Judge of the New South Wales Court of Appeal
- Incumbent
- Assumed office 12 May 2025
- Nominated by: Michael Daley
- Appointed by: Margaret Beazley

Personal details
- Parent: Ross Free (father)
- Education: Springwood High School
- Alma mater: Australian National University (BA, LLB) Magdalen College, Oxford (BCL, MPhil)
- Occupation: Judge, barrister

= Stephen Free =

Australian judge

Stephen John Free is a judge of the New South Wales Court of Appeal, the highest court in the State of New South Wales, Australia, which forms part of the Australian court hierarchy.

== Early life and education ==
Free was born in the Blue Mountains region of New South Wales to Ross and Jennifer. Free's father, Ross, was a minister in the Hawke and Keating governments and served in the Parliament of Australia as the Federal Member of Parliament for Macquarie and Lindsay.

Free attended Springwood High School, where he ranked first in the state in the Higher School Certificate, achieving a perfect score in the Universities Admission Index.
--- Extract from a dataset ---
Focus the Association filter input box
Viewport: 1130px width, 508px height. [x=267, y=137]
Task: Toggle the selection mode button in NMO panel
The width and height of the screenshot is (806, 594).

He then enrolled at the Australian National University, where he graduated with the University Medal in both arts and law. Free was later awarded a Commonwealth Scholarship to attend Magdalen College, Oxford, where he read for a Bachelor of Civil Law and a Master of Philosophy in law. In 2000, Free was awarded the Vinerian Scholarship for "best performance in the examination for the degree of Bachelor of Civil Law".

==Career==
Following his return from Oxford, Free was admitted as a solicitor and commenced practice at Mallesons in Sydney. He later joined the Crown Solicitor's Office. Free was called to the bar in 2006 and commenced practice as a barrister at Eleven Wentworth. He practised primarily in the areas of constitutional law, commercial law and administrative law. He was appointed senior counsel in 2018.

During his time as a barrister, Free acted in several Royal Commissions. He was counsel assisting the Royal Commission into Institutional Responses to Child Sexual Abuse and was also instructed in the Royal Commissions into Defence and Veterans Suicide, and into Aged Care Quality and Safety. He acted for the Independent Commission Against Corruption in the Court of Appeal in proceedings against former Premier of New South Wales, Gladys Berejiklian. He also acted for Australian Guantanamo Bay detainee David Hicks in proceedings against the Commonwealth Director of Public Prosecutions concerning the publication of Hicks' memoirs, Guantanamo: My Journey. Free also served as a member of Football Australia's appeals, disciplinary and ethics committees.

Free was nominated by Attorney General of New South Wales Michael Daley as a judge of the Supreme Court of New South Wales and as a judge of appeal on 2 April 2025. He was sworn in as a judge on 12 May 2025. In 2025, Free joined with Chief Justice Bell and President Ward to reject a challenge brought by old boys of Newington College concerning the school's move to co-education. Later that year, Free joined with the Chief Justice and Chief Judge at Common Law Ian Harrison to reject an appeal from the Palestine Action Network concerning its application to hold a protest regarding the Gaza war at the Sydney Opera House.

== Personal life ==
Free is married to Kim, who he met while a student at the University of Oxford. They have two children. Free is a supporter of the Penrith Panthers in the National Rugby League.